ROBOTICS AND AUTONOMOUS SYSTEMS
New 3D Radar Developed to Support Counter-UAS Efforts
Numerica Corp., a Colorado-based company, recently debuted a new 3D-radar solution for counter-drone efforts and other short-range air defense missions.
Numerica’s Spyglass, a small form factor radar, was designed to detect and track small, autonomous unmanned aircraft, said Nate Knight, vice president of air-and-missile defense at the company.
The platform is optimized for what the company calls short-range air defense, and can be used for detecting and tracking small UAS and other ground and air targets, Knight said in an interview.

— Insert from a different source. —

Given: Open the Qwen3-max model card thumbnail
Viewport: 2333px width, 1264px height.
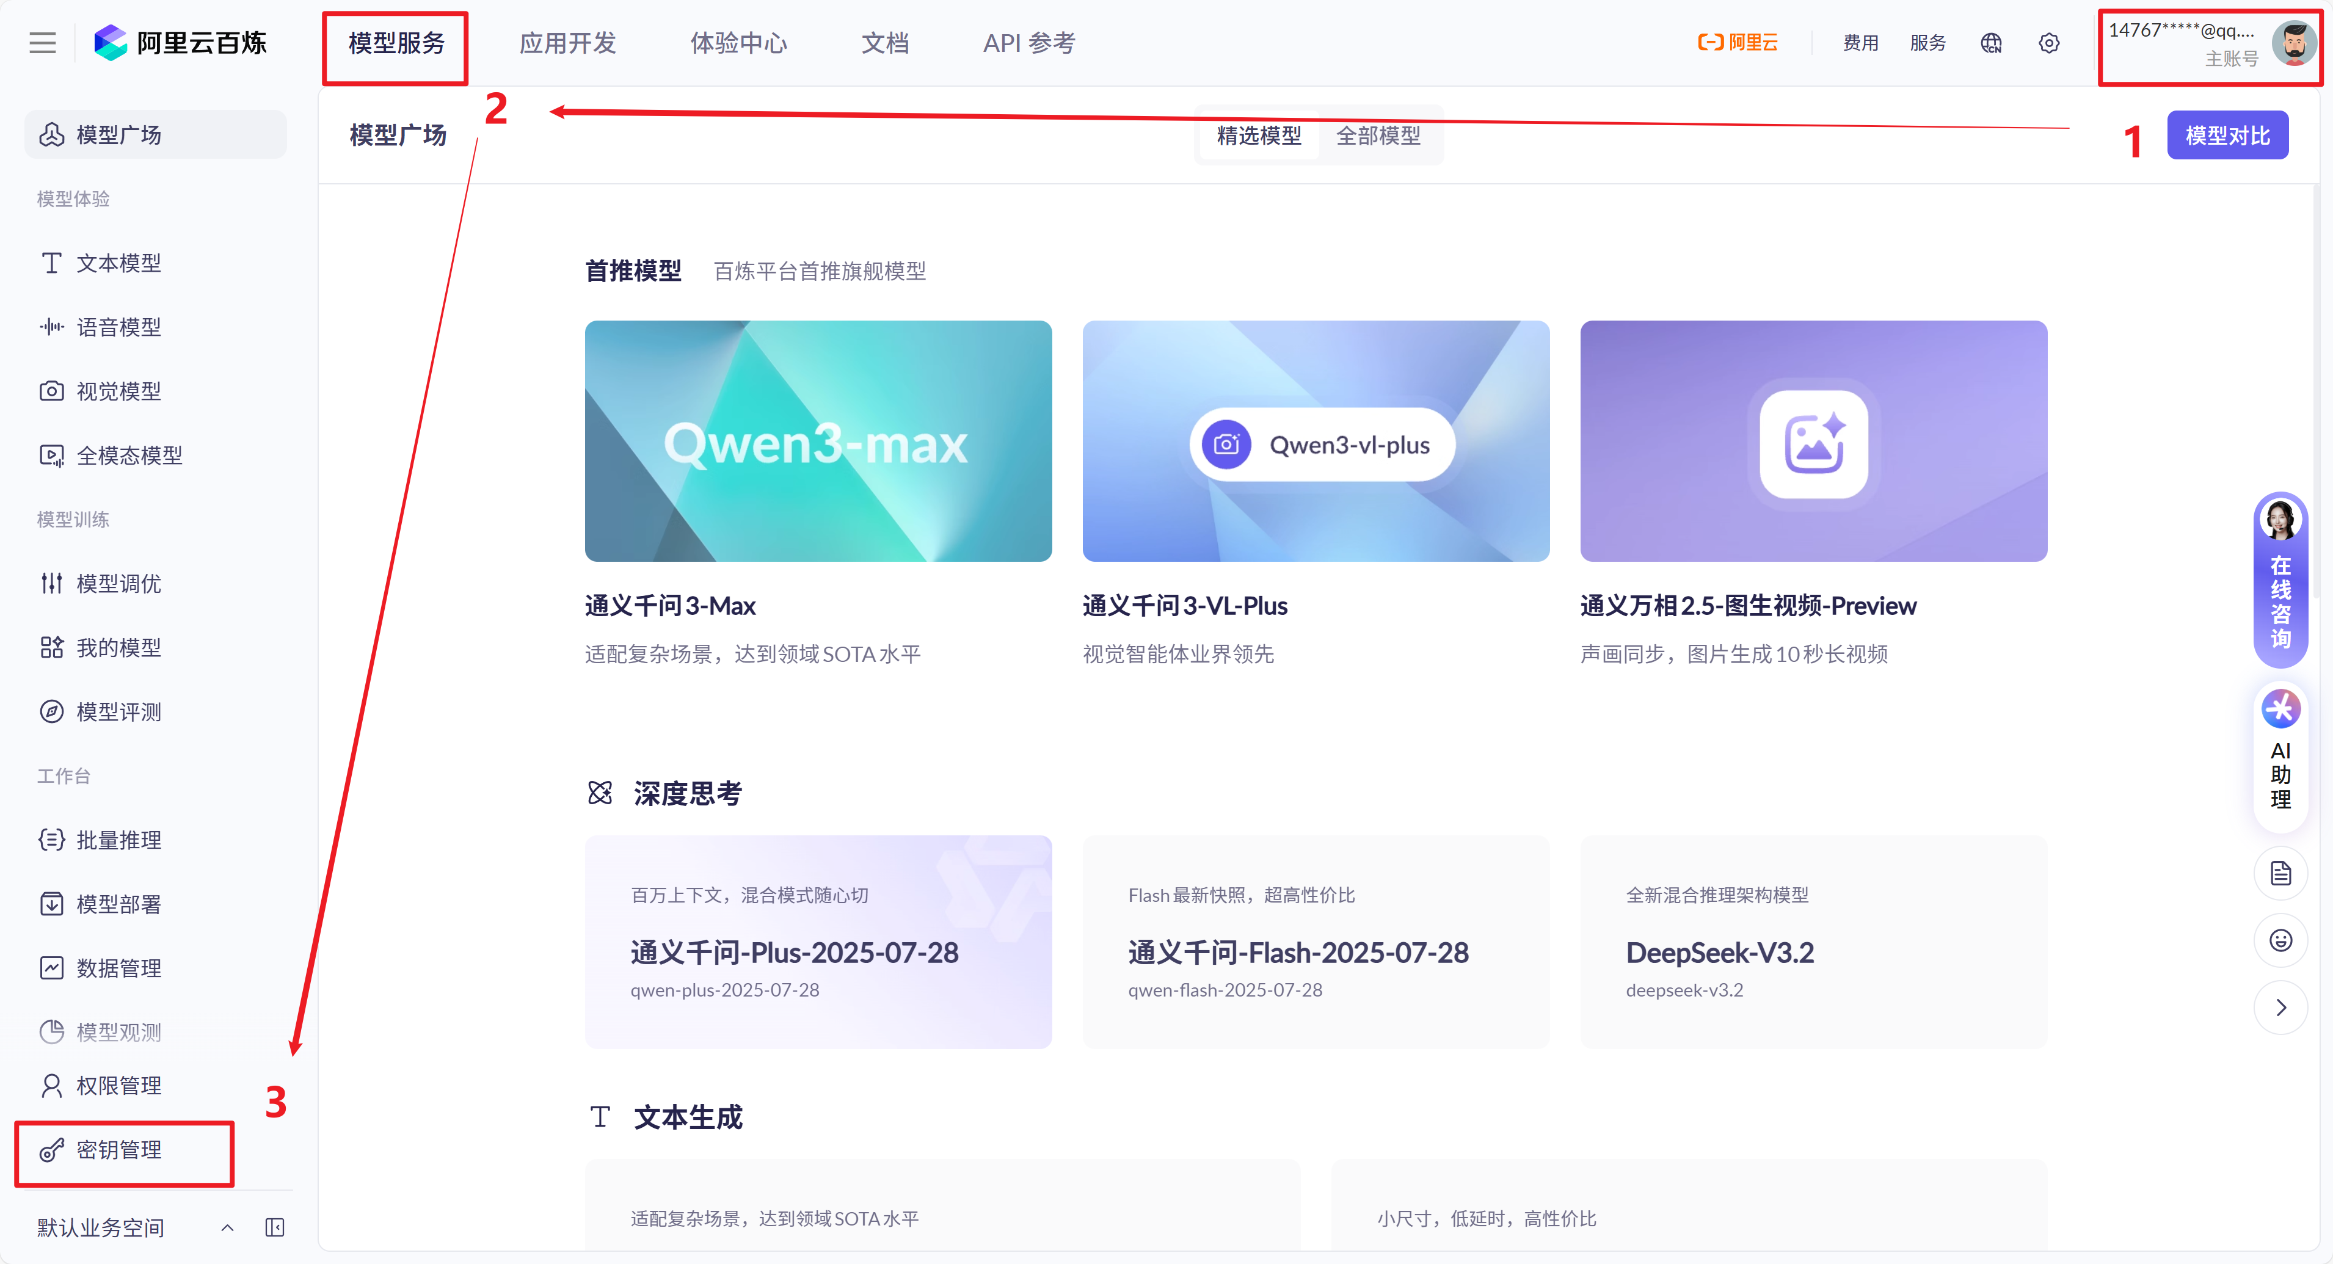Looking at the screenshot, I should 818,441.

Unlike many of the radars already fielded by the Defense Department that are now being retrofitted to address capability gaps, Numerica’s Spyglass design focuses on a “very close-range mission area where drones can be a real threat,” Knight said. “We think by doing that, we’re going to be able to provide better protection against these kinds of objects than you would get from a system that’s optimized for longer ranges.”
Because the capability is focused on solving a short-range problem, it is able to leverage higher frequencies than other radar systems, Knight said.

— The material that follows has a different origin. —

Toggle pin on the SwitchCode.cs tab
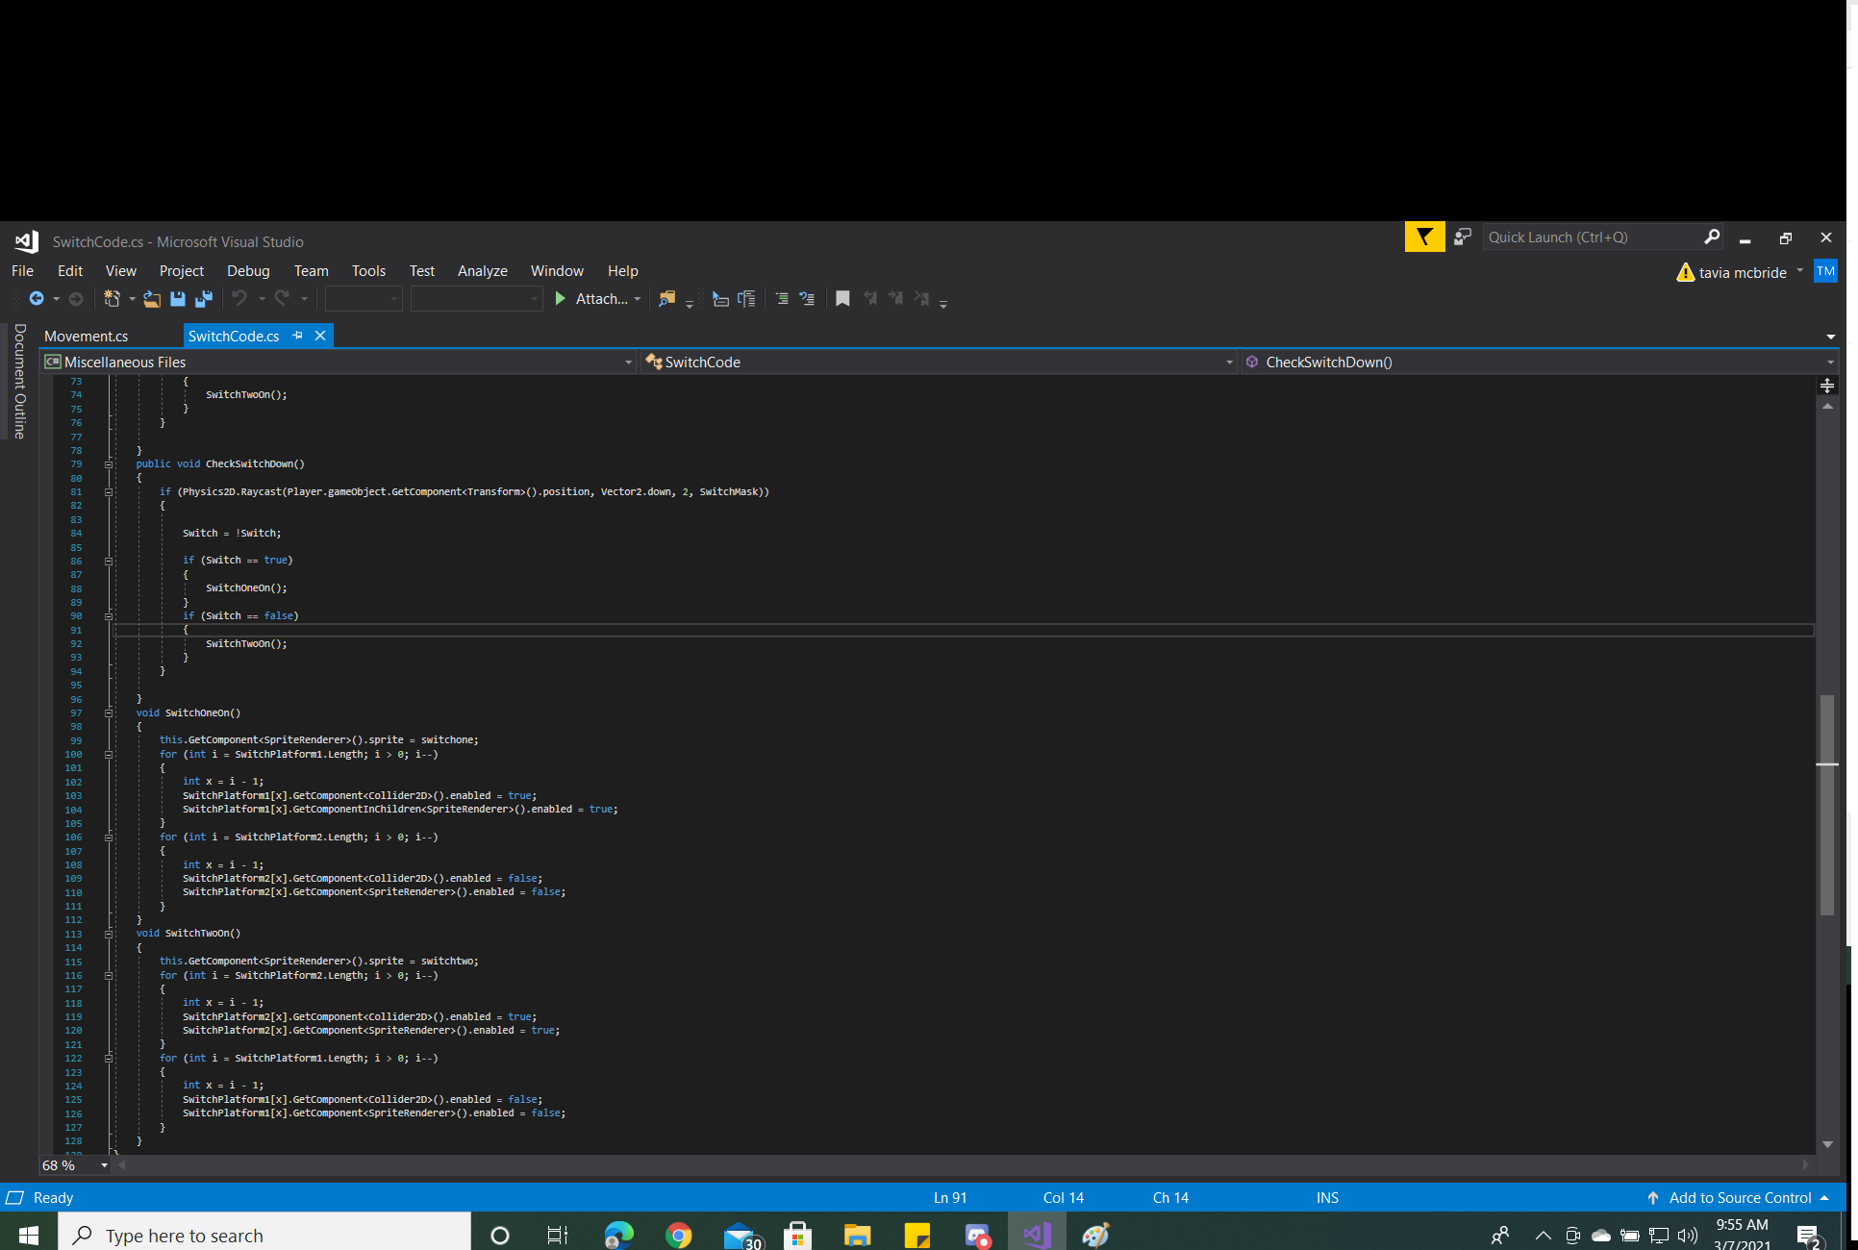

“The benefit of doing that is we’re able to more precisely measure the movement of very slow and small objects,” he explained. “Drones — in particular quadcopter type drones — can hover and remain relatively still for long periods of time while they’re still doing their mission, and the more accurately you can measure those sort of small movements, the more likely you are to be able to detect those objects and discriminate them from ground clutter.”
Longer-range systems also commonly have a blind spot informally known as a “donut hole,” Knight said.
That is a region very close to the radar where it is unable to detect anything “because essentially the radar kind of overpowers itself,” he said.
“It’s not able to listen for returns from targets within this kind of blind zone.”
The Spyglass radar addresses this issue and can detect targets right in front of it, he said.
The technology is capable of being integrated into mobile ground-based platforms or at fixed-site locations, Knight said.
“Our kind of primary initial deployments we’re looking at are for fixed-site protection,” he said. “But because of the small size and weight, it’s pretty easily integrated into ground vehicles” as well.